> _Available data_

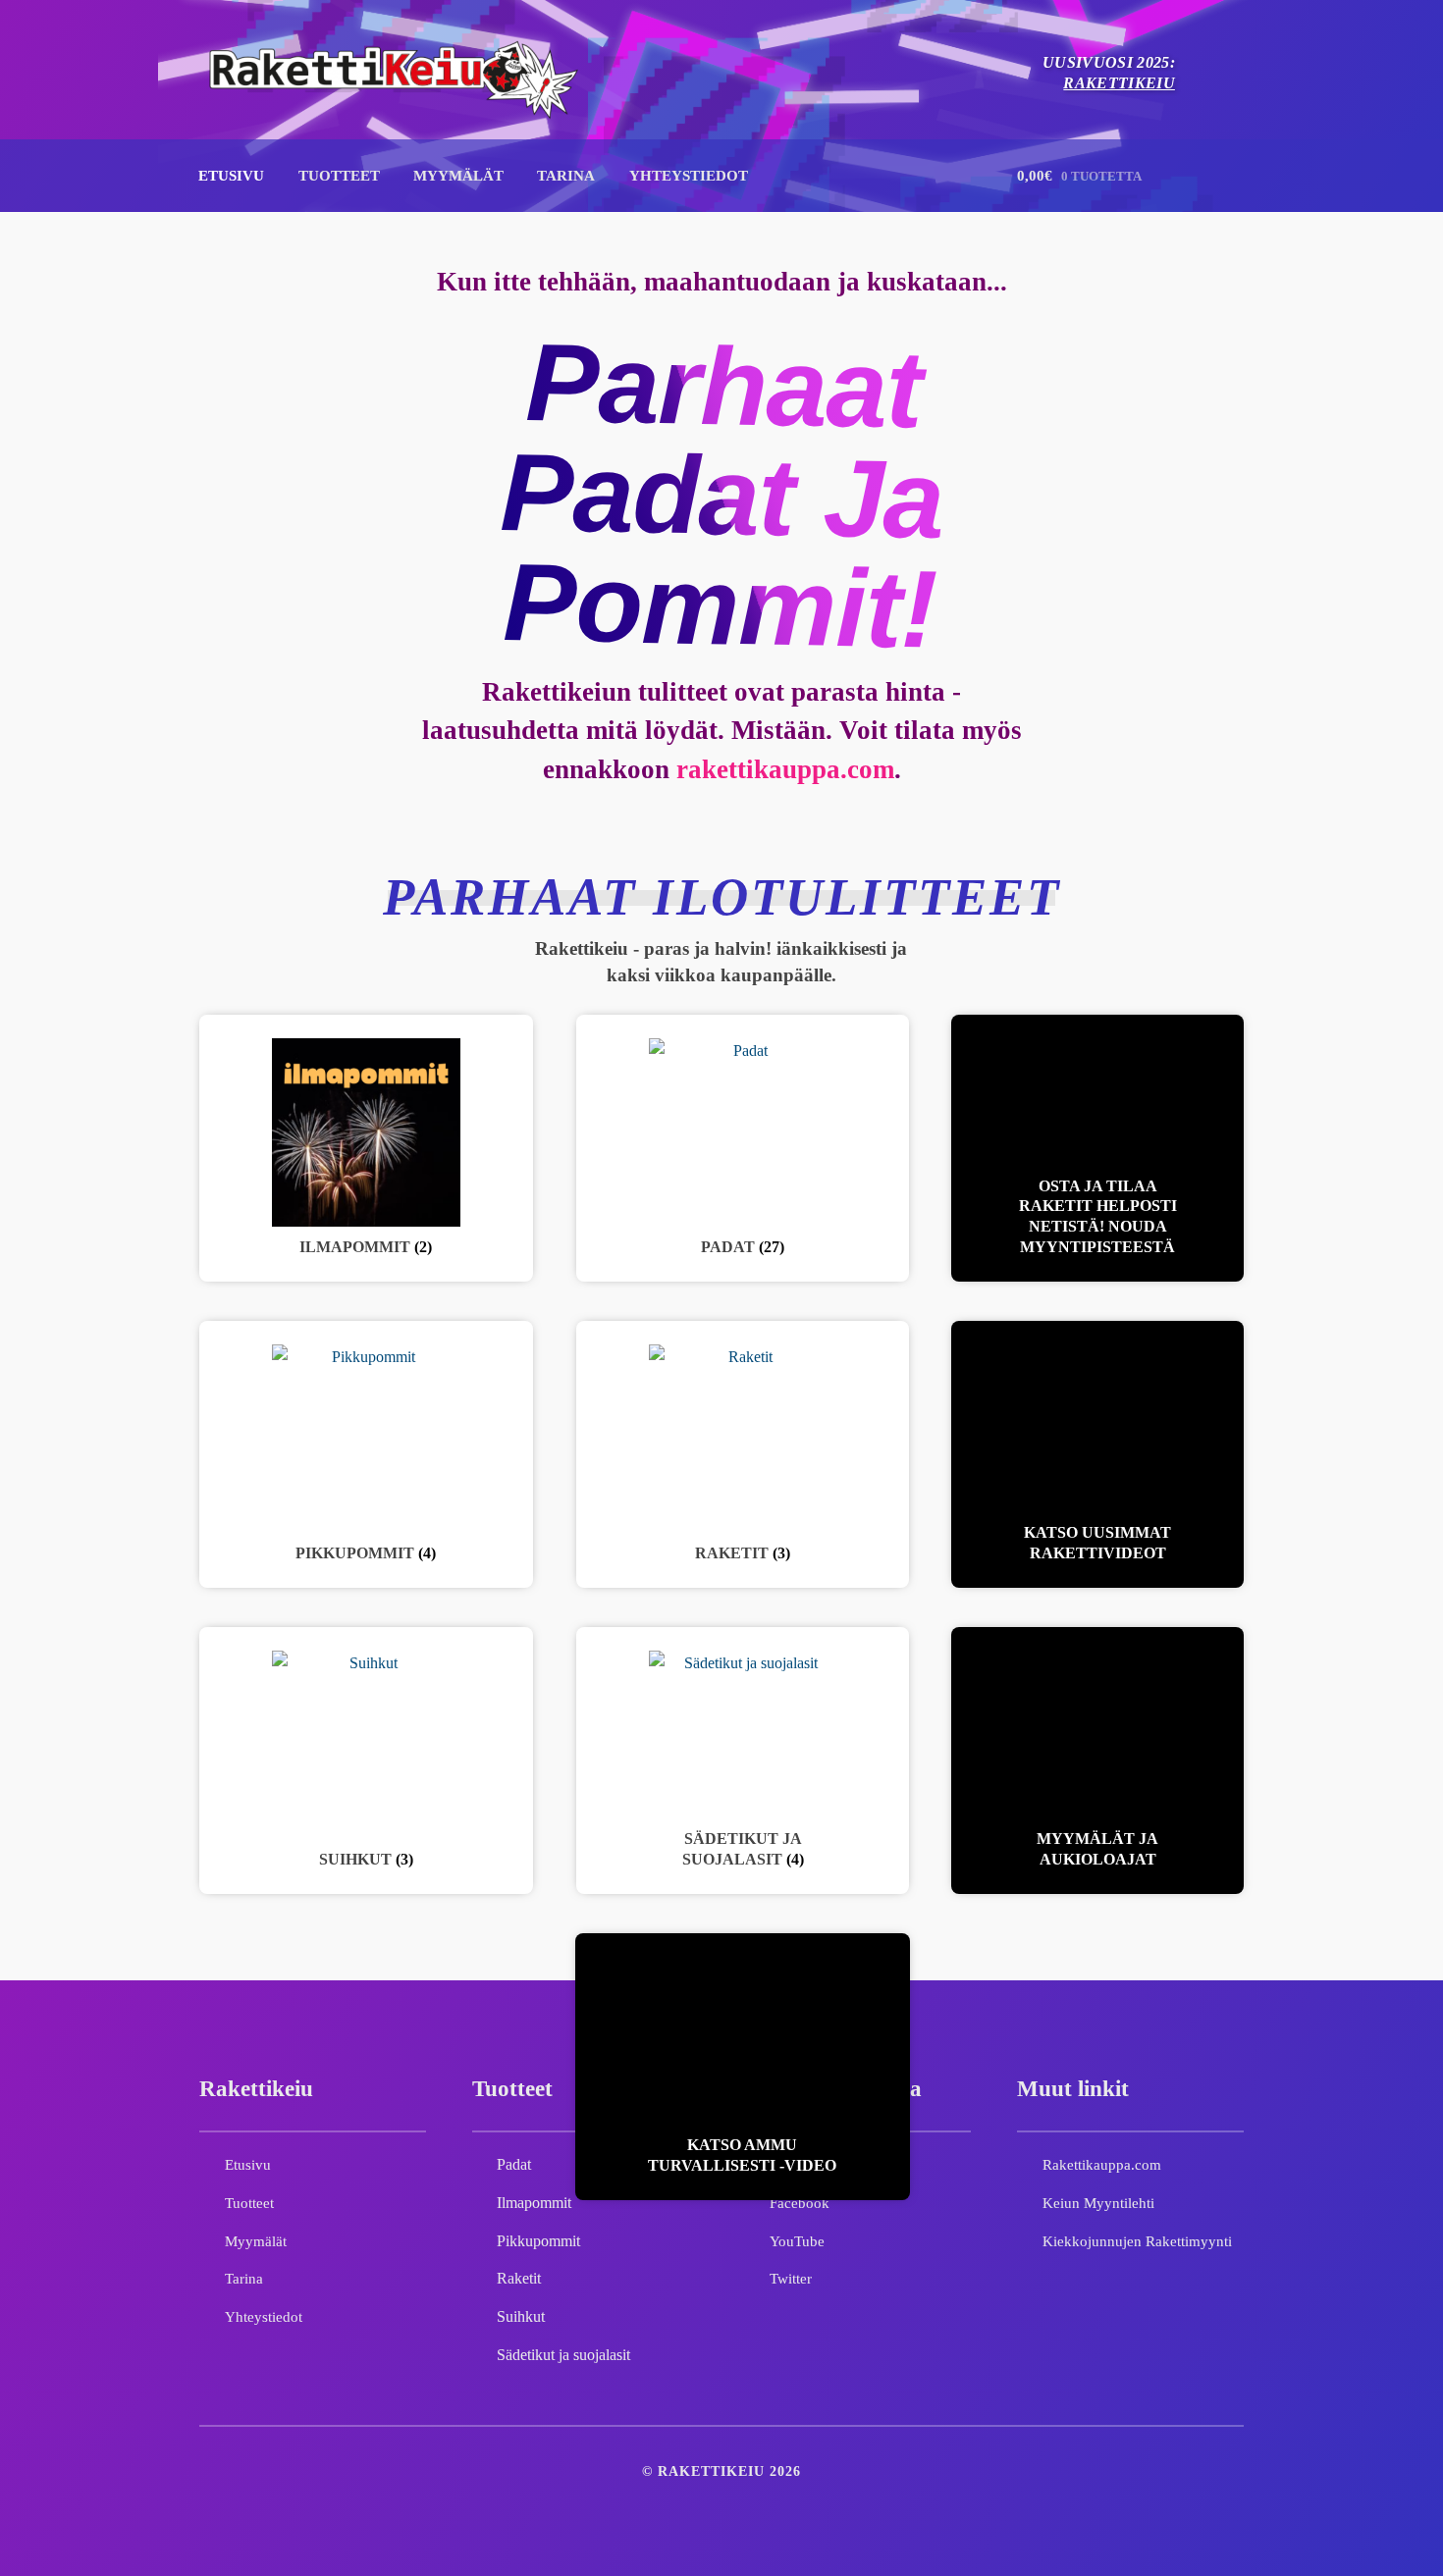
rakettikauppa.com (785, 769)
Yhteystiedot (688, 175)
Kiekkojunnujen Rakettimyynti (1137, 2241)
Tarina (566, 175)
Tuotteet (339, 175)
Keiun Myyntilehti (1098, 2202)
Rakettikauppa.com (1101, 2164)
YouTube (797, 2241)
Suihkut (521, 2316)
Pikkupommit (538, 2241)
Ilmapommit (534, 2202)
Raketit (519, 2278)
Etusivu (231, 175)
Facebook (799, 2202)
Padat (514, 2164)
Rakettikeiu (1119, 83)
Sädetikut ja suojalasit (563, 2354)
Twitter (791, 2278)
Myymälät (458, 175)
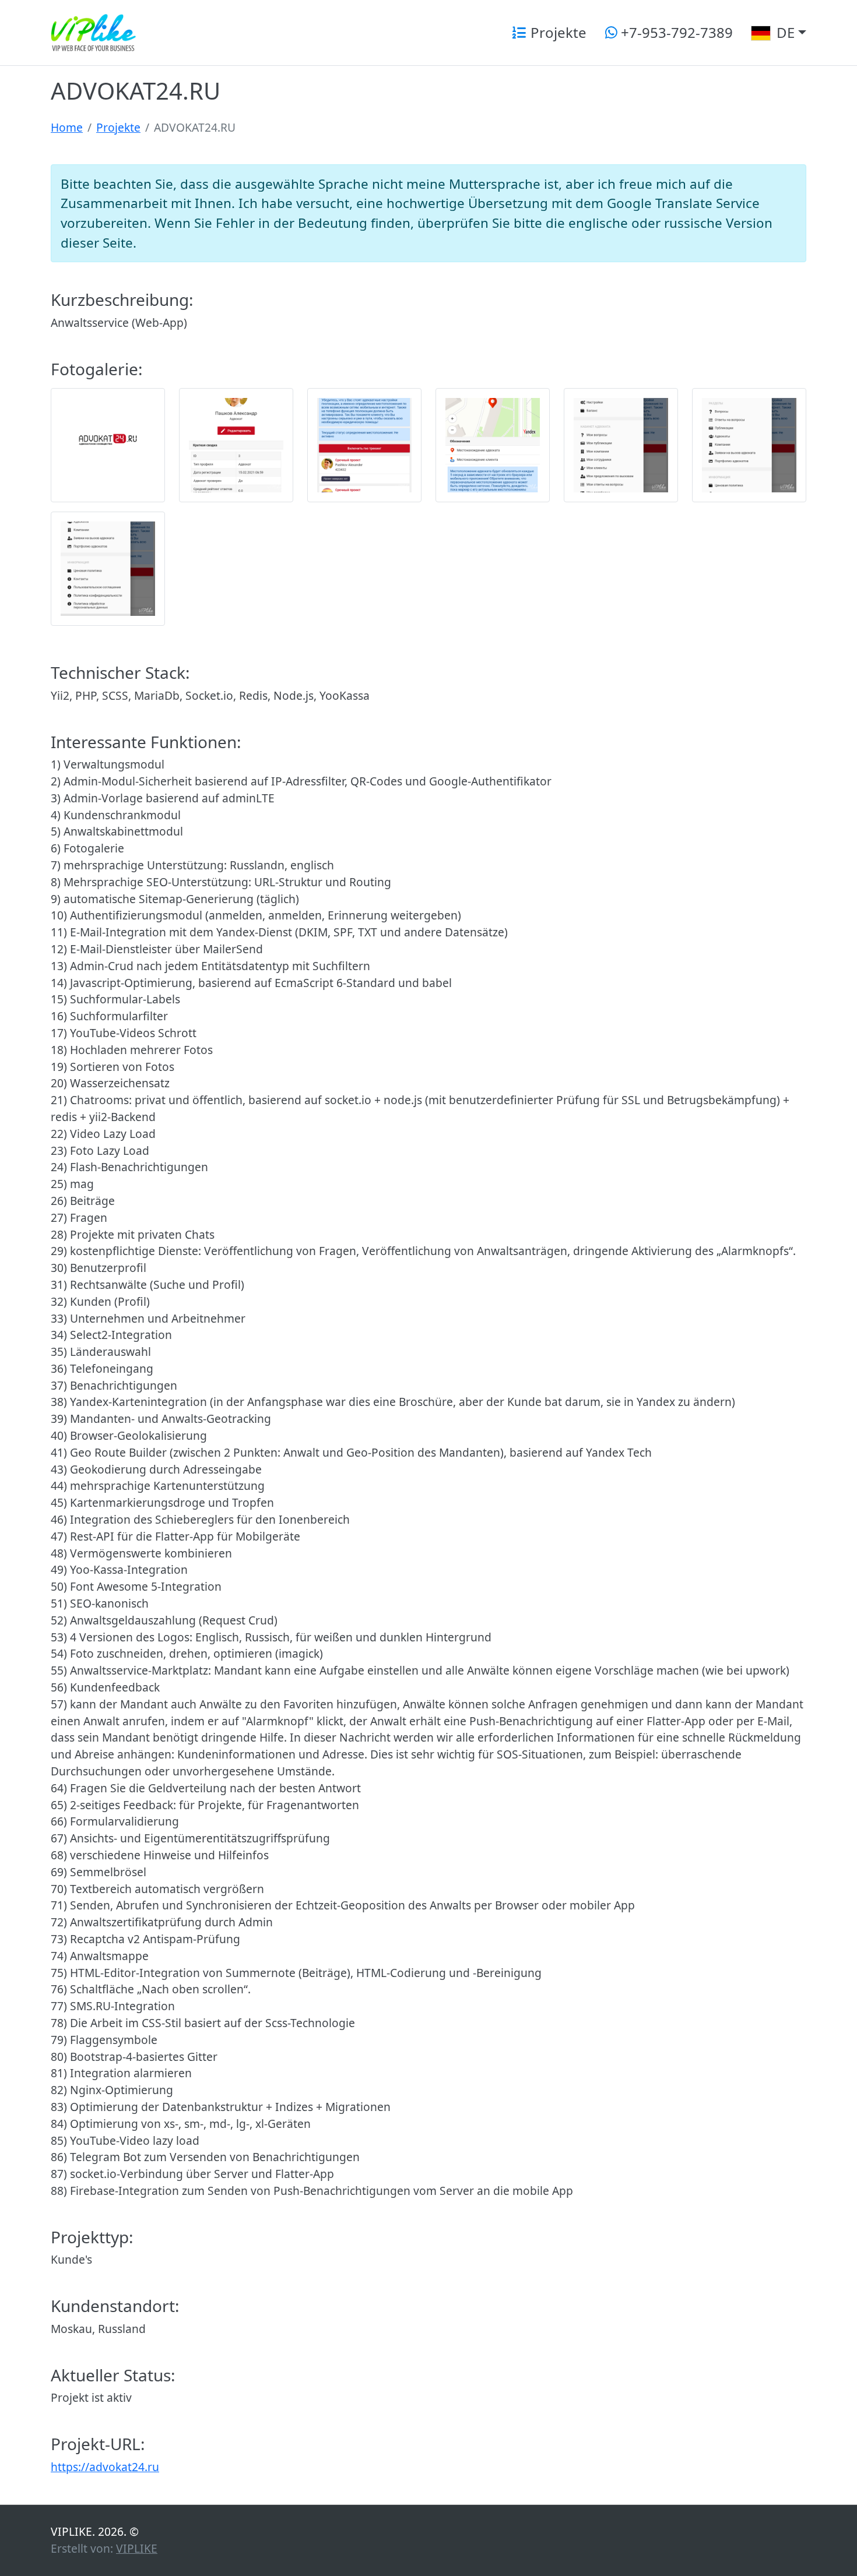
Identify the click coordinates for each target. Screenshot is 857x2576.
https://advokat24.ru (105, 2467)
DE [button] (784, 32)
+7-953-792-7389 (675, 32)
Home (67, 127)
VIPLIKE (136, 2548)
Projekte (556, 32)
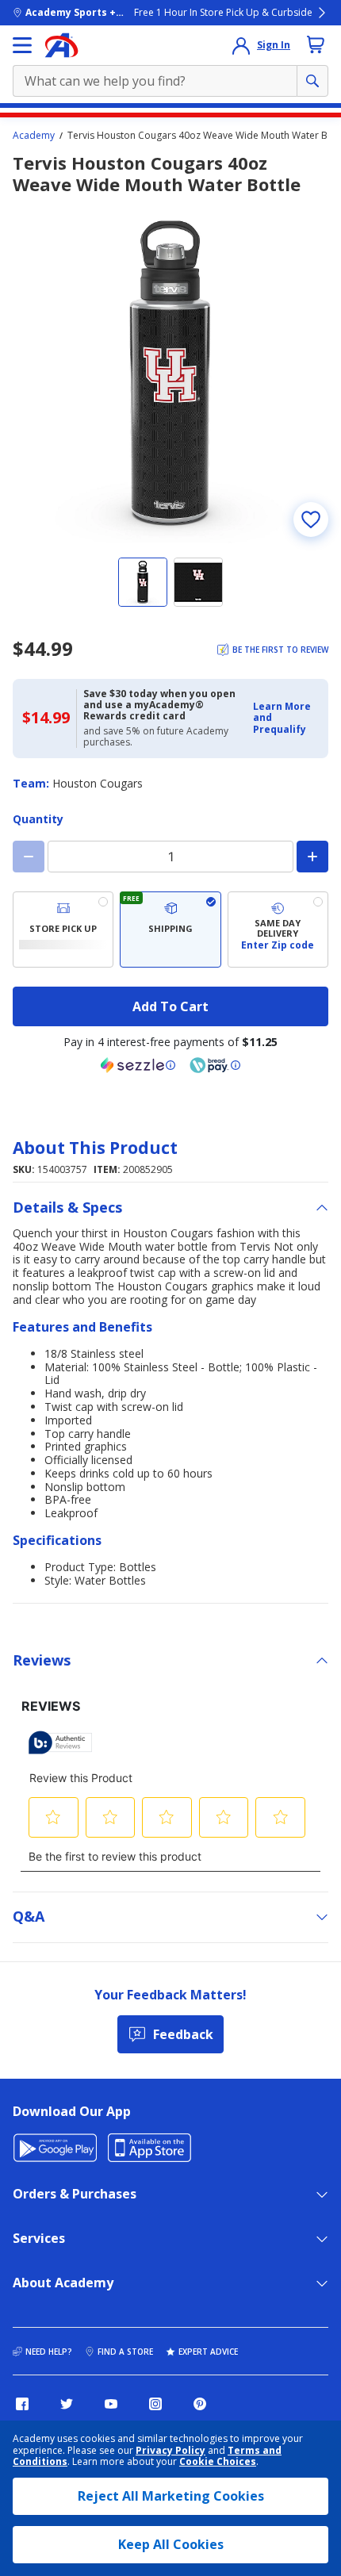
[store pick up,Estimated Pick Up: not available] (63, 929)
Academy (34, 135)
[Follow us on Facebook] (22, 2403)
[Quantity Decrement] (28, 856)
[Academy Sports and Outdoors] (61, 45)
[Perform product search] (312, 81)
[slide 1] (142, 582)
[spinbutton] (170, 856)
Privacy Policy (170, 2450)
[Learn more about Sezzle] (138, 1065)
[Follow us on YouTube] (111, 2403)
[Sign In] (241, 45)
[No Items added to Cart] (315, 44)
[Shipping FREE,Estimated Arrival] (170, 929)
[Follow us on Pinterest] (199, 2403)
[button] (286, 718)
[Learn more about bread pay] (214, 1065)
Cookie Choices (217, 2461)
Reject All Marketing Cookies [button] (171, 2496)
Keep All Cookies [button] (171, 2544)
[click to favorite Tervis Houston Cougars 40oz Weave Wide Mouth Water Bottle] (310, 519)
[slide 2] (198, 582)
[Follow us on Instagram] (155, 2403)
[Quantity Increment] (312, 856)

> _Required work_
Only one thing belongs in the reply: the exact lines of the listing above, from the one with "[slide 2] (198, 582)" through its last line.

> _Problem solution_
[slide 2] (198, 582)
[Follow us on Instagram] (155, 2403)
[Quantity Increment] (312, 856)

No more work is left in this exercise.